Extract a list of the tags from a single prompt.

Parameters

prompt (str) – a prompt for the CLIP neural network

Example

>>> from lib.tags import extract_tags
>>> extract_tags('.imagine the color clash ; HDR ; hyperrealistic ; contest winner')
[
    'HDR',
    'hyperrealistic',
    'contest winner'
]

Plans

Modes

Currently, there’s two modes to display the graph: Python’s WxWidgets interface and a web interface.

There exists a potential to get more information out of the dataset by expanding available modes.

Community detection

I should try several community detection 1 2 methods.

Adjacency graph

A mode for an adjacency graph will require a bit more work, for example, exporting only a top N tags and limit tag lengths so everything can be displayed.

Word2Vec

I am not sure if it can be used as-is, but there were some works that remind me it can be useful to try later. 3 4

Experiments

Edge weighting

Edge weights in pair_mgr are currently divided by an edge_count parameter. I am not sure it is an ideal option that allows to see the maximum amount of details.

Weighting by relation
  • Will add edges between tags like Abstract style and Abstract add more context?

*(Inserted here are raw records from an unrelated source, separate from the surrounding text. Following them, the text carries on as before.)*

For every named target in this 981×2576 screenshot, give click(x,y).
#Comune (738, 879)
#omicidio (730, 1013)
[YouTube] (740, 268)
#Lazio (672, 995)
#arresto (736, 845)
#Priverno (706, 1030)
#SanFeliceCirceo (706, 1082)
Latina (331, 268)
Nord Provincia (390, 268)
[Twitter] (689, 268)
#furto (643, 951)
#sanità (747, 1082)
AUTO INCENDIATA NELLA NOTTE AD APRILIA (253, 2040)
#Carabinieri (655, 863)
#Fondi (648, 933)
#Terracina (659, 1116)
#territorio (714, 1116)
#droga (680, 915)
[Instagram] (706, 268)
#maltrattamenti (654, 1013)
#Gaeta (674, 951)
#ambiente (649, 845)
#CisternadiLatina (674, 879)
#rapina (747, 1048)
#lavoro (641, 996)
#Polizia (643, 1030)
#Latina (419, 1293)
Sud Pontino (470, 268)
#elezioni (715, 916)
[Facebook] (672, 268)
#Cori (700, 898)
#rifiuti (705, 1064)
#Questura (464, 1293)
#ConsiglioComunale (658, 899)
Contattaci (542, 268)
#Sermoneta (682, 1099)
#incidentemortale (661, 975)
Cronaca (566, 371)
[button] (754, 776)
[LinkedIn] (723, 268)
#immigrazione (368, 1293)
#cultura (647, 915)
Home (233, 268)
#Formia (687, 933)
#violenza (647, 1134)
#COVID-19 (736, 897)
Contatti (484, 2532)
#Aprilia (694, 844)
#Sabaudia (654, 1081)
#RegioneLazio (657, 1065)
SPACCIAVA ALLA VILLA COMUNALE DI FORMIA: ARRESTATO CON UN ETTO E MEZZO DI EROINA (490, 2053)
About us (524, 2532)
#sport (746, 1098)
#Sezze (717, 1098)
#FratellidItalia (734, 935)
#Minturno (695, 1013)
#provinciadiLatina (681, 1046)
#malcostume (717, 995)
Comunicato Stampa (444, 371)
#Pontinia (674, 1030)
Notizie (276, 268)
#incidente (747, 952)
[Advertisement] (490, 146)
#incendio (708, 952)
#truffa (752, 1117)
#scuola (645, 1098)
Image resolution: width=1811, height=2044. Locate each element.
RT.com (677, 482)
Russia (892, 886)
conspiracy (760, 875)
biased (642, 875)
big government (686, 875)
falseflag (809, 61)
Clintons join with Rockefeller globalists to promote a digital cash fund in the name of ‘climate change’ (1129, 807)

  • How to weight those edges properly?

Argparse

  • Save contents for tag_manager and pair_manager


Footnotes

1

Understanding Community Detection Algorithms with Python NetworkX

2

Louvain

3

Node2vec: Scalable Feature Learning for Networks; How node2vec works — and what it can do that word2vec can’t

4

Paper2vec: Citation-Context Based Document Distributed Representation for Scholar Recommendation by Han Tian and Hankz Hankui Zhuo

Footnotes

1

ArXiV: Prompt Programming for Large Language Models: Beyond the Few-Shot Paradigm by Laria Reynolds and Kyle McDonell. This article talks about the GPT-3 language model, but the same term applies to GPT-2, GPT-3, GPT-j and CLIP itself.